Task description:
From the line containing "Screen dimensions: 1863x912" to the end of the records, print every line exactly, both ends included, and leave out the pictures.

Source records:
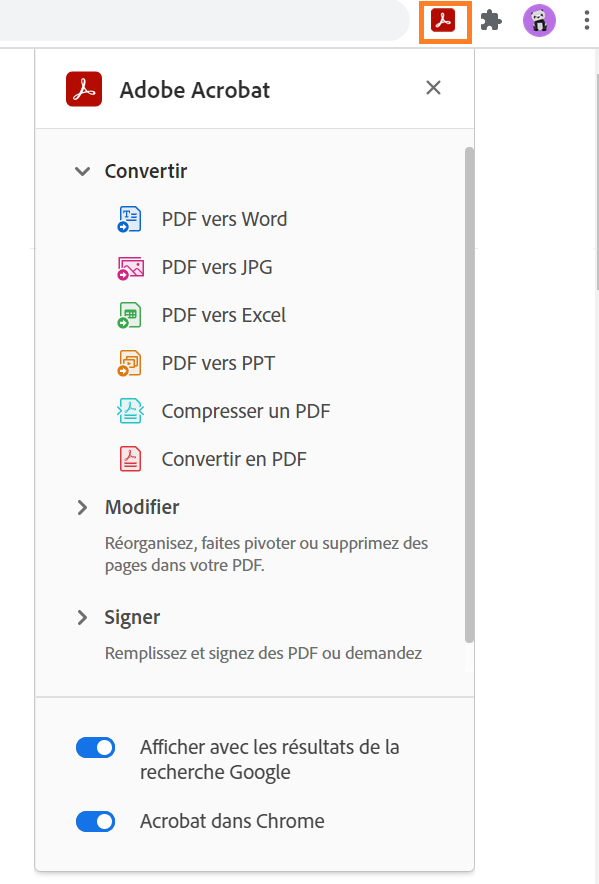This screenshot has width=599, height=884.
Task: Click the PDF vers Word icon
Action: click(x=130, y=219)
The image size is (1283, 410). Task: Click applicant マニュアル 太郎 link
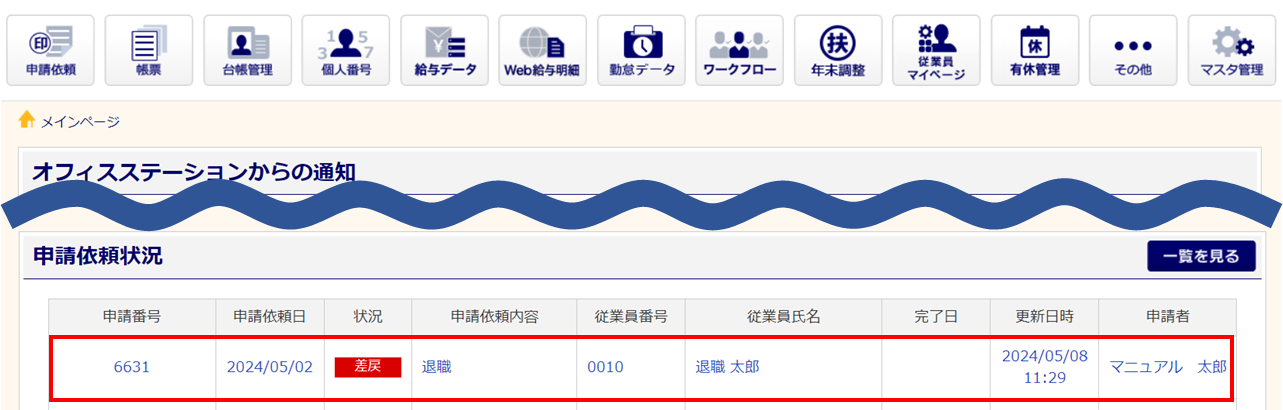point(1168,367)
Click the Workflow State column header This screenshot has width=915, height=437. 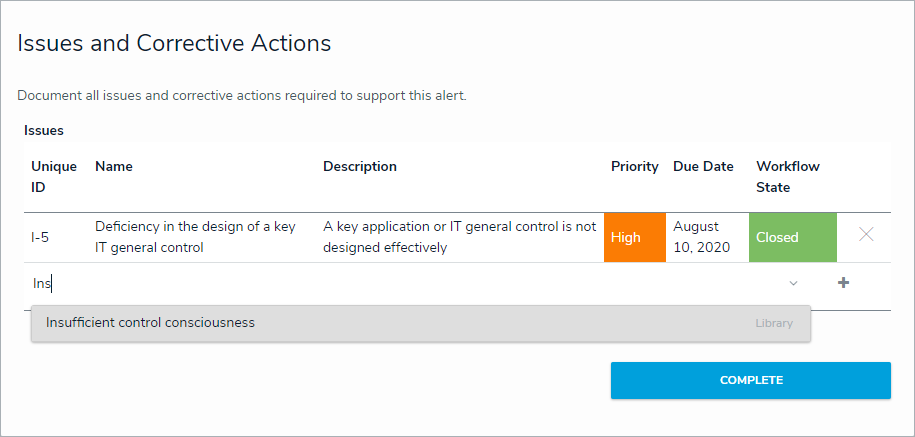(x=789, y=177)
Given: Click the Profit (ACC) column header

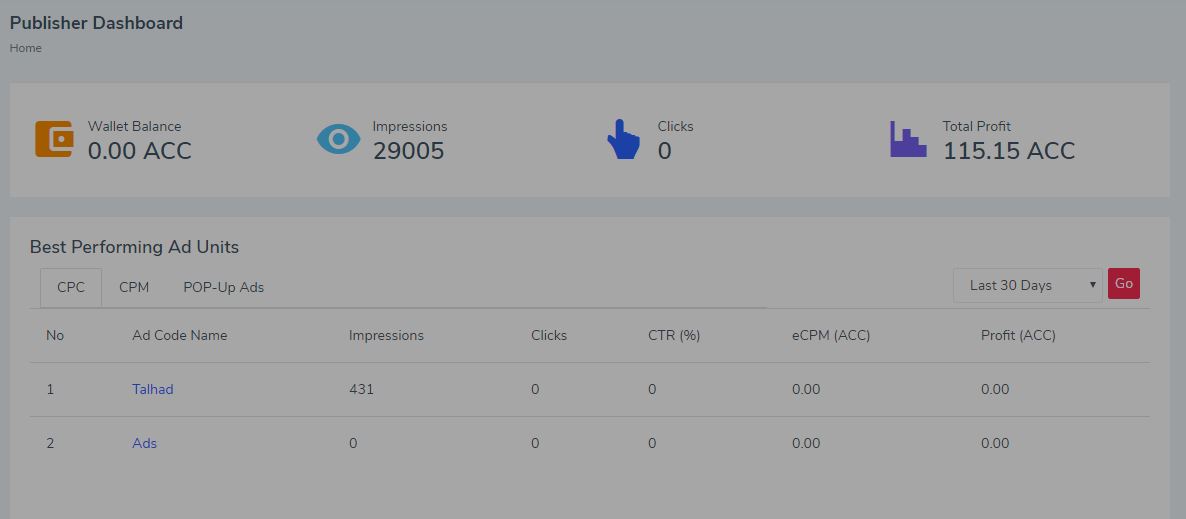Looking at the screenshot, I should point(1018,335).
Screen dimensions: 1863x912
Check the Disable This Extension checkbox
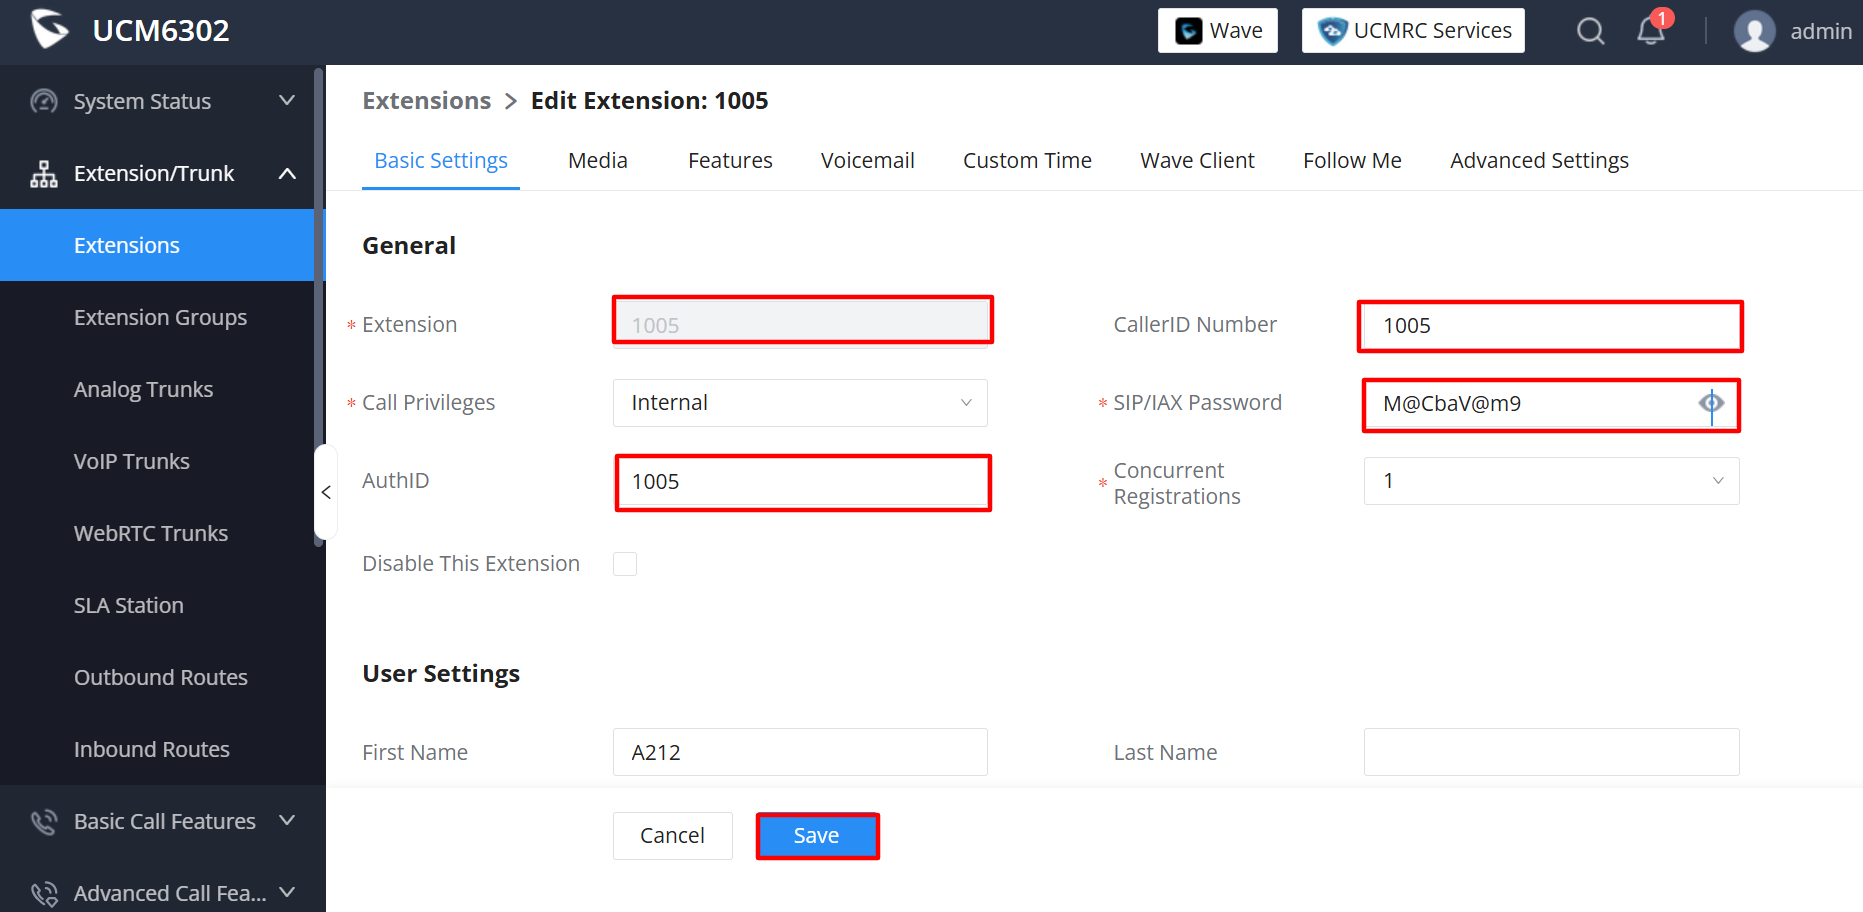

Problem solution:
Screen dimensions: 1863x912
Check the Disable This Extension checkbox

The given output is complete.